The weather was spectacular the first few days.  It seemed like summer.  The last time we stayed at Sandbridge Carr was 8 months old.  The first time around he was too tiny to enjoy the beach.  But now he had his own sandbox that he could play in every day.


In 2008, when we were here last, I was still in a haze from having a small child that did not sleep through the night.  I was very exhausted, physically and mentally.  This go around I felt the same but with more experience and less nervous just plain ole' confident in myself and in Carr.  He was the greatest child and we enjoyed our mutual company.  I sometimes feel that I lose so much being the parent that works all day and of course I overcompensate on weekends and weeknights.  It was great being able to travel somewhere without the stress of guessing and packing everything my son "might" need.
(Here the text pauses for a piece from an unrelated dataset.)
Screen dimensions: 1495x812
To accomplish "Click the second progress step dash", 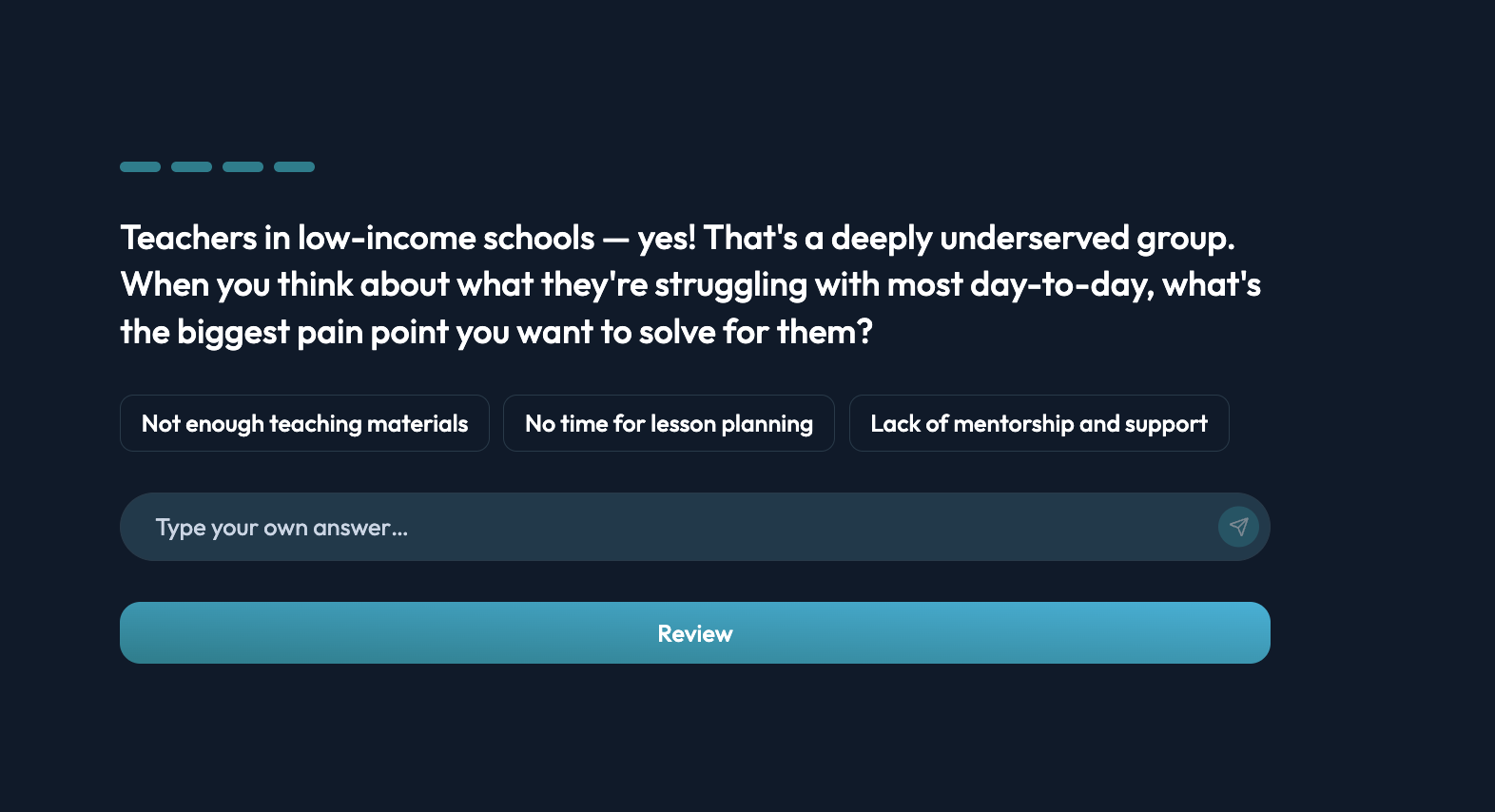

As I was previously saying, we were sick but it was my husband that was hit the hardest and the longest.  He didn't get to enjoy our son as much as I did at the beach. It was a true joy to see him play in the beach.   It was great to be with my son all day.  Enjoy breakfast with him, play, read color, eat and sleep together - that is what we did.
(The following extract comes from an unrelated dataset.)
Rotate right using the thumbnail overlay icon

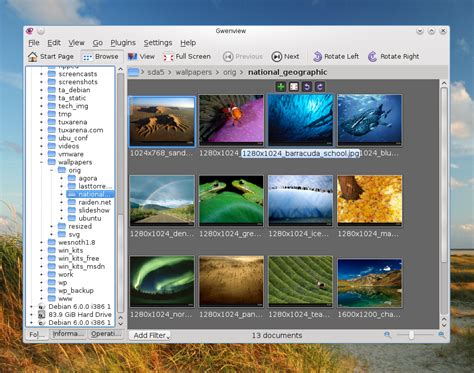[x=320, y=87]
By mid week, the weather changed and it got very cold and rainy.  Luckily, every city and town has a bookstore.  Wish I had taken some photographs of Carr there.  I was so proud that he passed up playing with Thomas the train to sit at a round table and read books about his beloved superheroes.  It was very sweet to watch and share.

We tried to get a family picture, but the weather, the illness and just plain ole' toddler hood just didn't cooperate.  We gave it our honest try and this was the best one that my MIL took.  Seriously, I don't see it becoming a part of our Christmas card but it is a good memory worthy to be kept. 
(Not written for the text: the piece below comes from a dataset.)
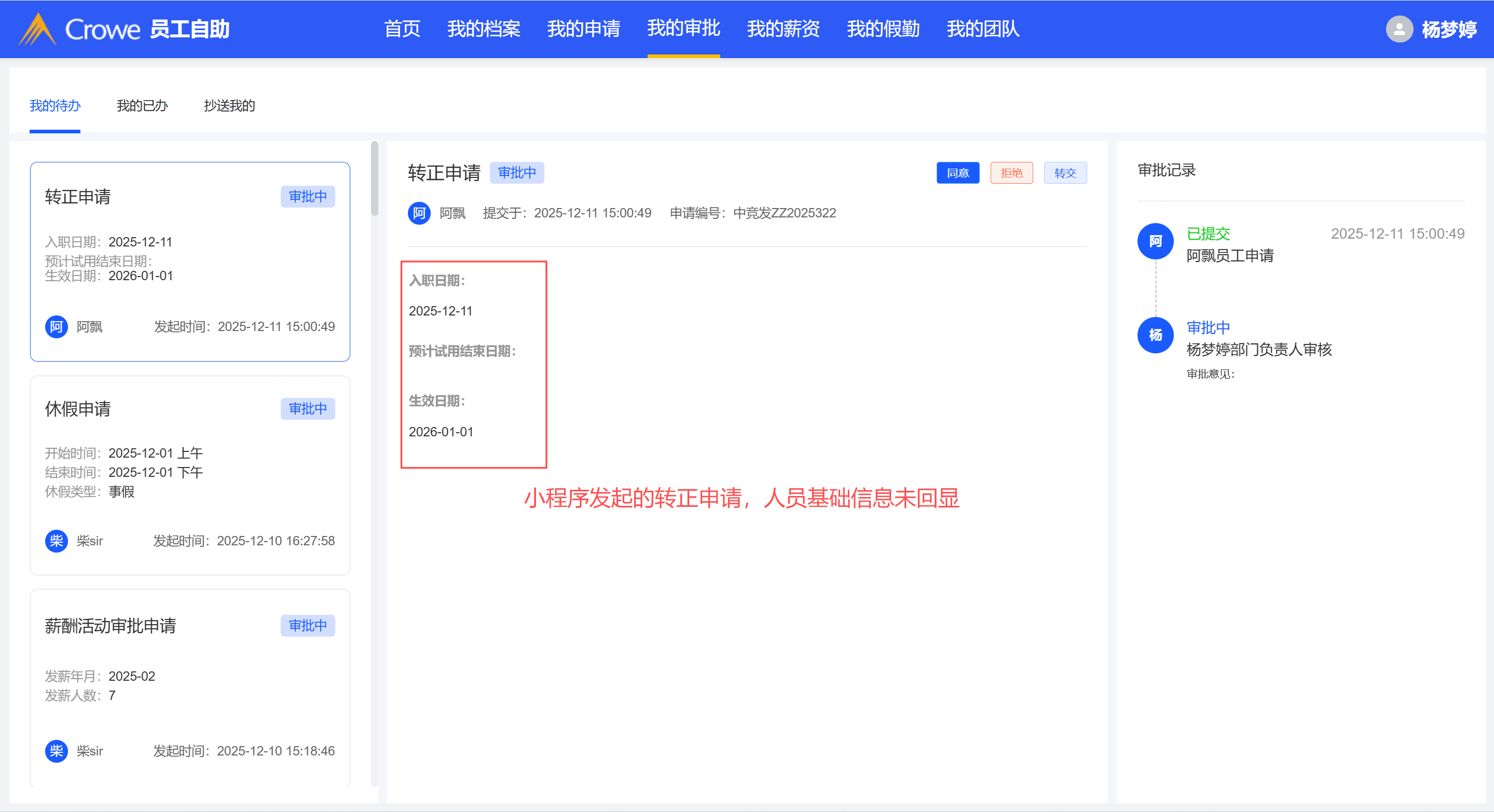The width and height of the screenshot is (1494, 812).
Task: Open the 我的申请 menu
Action: point(583,29)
You have probably noticed that I have been experimenting with collages.  I love them!  And they are helping me decide which pictures I want to print and make into a series to display.  This is not the best I've done but it is pretty cool considering all the obstacles there were in an unknown environment.  I really want to take photography lessons and I want to get a Digital SLR.  Yes, people these pictures come from a point and shoot. YEA!

The photos taken from my mother in laws camera are a world apart from mine.  I love the resolution and how crisp the shots taken look.  I love playing with lighting and color on my photos.  I guess it just make me feel like I am making or setting the mood.  A photo is suppose to capture a moment but sometimes certain photos still need an additional explanation to guide the reader towards the state of mind of the author.  Don't you agree?


Would it help to know that I was scared about my child playing to close to the water.  I love this shot!  Looking back I miss the serenity of the ocean, it's smell, the sounds,


Every morning my son would wake up and say "I go a beach".  He enjoyed himself and that my friends is the only thing that matters as far as I am concerned.  My son had fun and learned new things and experimented new experiences.  Two weeks later, my son still mentions to me his beloved beach.

As for me, I slept and enjoyed the time I so craved with my family.  Wish I had more time to give, more energy.  Thanks to my husband and MIL, I finally got some candid shots.  I really hate being photographed, it feels like the Chandler Bing episode about getting his engagement photos done (friends).  That is exactly how I smile for the camera.

But all in all our vacation was great and we are very fortunate to have had the opportunity. I am grateful that I got to spend some quality time with my family.  I also enjoyed the stillness and quietness of the ocean, it helped my soul.  Stress has been getting to me lately, work and everyday worries have gnawed at me.